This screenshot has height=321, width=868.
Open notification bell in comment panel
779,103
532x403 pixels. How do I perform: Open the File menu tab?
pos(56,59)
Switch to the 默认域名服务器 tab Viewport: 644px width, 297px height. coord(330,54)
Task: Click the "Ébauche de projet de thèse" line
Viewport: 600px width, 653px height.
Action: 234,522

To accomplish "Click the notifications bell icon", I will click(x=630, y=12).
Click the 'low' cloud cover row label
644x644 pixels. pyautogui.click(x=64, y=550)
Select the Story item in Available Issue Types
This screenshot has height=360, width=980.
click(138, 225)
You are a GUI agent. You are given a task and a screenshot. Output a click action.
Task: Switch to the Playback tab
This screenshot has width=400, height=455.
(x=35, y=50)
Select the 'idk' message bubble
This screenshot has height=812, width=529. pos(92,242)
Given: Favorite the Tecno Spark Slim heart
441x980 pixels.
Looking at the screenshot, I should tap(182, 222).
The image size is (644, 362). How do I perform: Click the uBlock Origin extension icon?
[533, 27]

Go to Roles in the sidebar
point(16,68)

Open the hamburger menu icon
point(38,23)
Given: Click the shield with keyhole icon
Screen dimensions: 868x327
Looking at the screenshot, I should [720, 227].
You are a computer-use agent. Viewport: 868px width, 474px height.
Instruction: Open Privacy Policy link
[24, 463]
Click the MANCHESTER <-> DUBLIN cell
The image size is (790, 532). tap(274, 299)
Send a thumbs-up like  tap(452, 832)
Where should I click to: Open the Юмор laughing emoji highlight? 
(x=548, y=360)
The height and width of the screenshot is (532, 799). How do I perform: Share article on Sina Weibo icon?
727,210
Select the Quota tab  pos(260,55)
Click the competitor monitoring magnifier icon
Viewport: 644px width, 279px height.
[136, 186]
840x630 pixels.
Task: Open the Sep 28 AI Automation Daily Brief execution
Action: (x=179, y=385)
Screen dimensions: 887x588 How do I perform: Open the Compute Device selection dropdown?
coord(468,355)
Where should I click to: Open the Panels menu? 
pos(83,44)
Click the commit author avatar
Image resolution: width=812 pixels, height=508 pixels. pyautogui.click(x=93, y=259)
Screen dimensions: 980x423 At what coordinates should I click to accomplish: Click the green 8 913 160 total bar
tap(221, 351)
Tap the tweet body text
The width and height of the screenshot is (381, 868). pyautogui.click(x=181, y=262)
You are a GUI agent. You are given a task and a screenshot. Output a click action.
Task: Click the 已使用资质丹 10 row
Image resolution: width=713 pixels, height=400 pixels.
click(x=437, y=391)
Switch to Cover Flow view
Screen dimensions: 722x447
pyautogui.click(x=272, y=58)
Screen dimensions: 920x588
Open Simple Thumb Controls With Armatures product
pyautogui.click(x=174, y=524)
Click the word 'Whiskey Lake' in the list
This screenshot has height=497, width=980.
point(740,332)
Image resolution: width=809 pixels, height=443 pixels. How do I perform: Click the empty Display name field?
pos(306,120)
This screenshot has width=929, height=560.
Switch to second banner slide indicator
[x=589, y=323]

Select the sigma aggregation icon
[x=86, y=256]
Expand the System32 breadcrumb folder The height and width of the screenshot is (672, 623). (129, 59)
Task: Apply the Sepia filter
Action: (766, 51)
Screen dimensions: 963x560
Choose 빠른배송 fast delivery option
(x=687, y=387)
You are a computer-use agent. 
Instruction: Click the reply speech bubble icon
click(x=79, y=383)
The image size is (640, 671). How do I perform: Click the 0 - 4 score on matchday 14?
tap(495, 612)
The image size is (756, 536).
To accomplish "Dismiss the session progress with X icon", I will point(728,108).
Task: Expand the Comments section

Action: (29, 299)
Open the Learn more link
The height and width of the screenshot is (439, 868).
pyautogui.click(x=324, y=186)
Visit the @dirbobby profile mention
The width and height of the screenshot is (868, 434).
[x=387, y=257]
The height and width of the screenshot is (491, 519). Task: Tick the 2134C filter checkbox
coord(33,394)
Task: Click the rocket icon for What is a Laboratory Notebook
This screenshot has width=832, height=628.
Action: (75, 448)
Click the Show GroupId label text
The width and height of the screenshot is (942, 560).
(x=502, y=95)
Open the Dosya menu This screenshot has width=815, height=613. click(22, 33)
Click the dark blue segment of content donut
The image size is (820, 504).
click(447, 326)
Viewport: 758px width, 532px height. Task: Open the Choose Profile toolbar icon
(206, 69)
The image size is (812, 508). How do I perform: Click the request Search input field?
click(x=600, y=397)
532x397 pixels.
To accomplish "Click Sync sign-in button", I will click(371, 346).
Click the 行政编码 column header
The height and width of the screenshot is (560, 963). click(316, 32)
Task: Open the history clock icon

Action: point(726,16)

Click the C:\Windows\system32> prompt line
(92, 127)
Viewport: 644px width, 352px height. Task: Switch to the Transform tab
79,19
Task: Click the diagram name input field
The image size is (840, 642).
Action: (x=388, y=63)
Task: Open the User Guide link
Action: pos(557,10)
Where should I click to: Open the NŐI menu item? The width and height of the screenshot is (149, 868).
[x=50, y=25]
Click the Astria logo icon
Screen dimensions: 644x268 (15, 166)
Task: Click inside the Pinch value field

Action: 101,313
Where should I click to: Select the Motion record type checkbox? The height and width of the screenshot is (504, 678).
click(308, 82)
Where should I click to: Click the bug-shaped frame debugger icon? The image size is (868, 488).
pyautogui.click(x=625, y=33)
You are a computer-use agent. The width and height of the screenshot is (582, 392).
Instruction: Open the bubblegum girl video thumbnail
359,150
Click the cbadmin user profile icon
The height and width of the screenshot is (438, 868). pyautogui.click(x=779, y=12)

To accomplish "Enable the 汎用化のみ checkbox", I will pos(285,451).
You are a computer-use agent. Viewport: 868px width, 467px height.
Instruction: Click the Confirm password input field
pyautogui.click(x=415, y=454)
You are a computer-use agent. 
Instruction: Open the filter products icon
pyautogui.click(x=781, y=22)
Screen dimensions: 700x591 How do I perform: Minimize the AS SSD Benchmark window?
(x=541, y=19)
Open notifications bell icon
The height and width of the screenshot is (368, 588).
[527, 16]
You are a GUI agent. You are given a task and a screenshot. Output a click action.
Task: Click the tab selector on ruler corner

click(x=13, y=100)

- - - - -

* _EXERCISE DIRECTIONS_
Echo back the lines of the material unchanged, starting with the line that contains "This screenshot has width=929, height=560." and going on through the line that contains "tap(495, 612)".

* _THE COMPLETED TASK_
This screenshot has width=929, height=560.
Switch to second banner slide indicator
[x=589, y=323]

Select the sigma aggregation icon
[x=86, y=256]
Expand the System32 breadcrumb folder The height and width of the screenshot is (672, 623). (129, 59)
Task: Apply the Sepia filter
Action: (766, 51)
Screen dimensions: 963x560
Choose 빠른배송 fast delivery option
(x=687, y=387)
You are a computer-use agent. 
Instruction: Click the reply speech bubble icon
click(x=79, y=383)
The image size is (640, 671). How do I perform: Click the 0 - 4 score on matchday 14?
tap(495, 612)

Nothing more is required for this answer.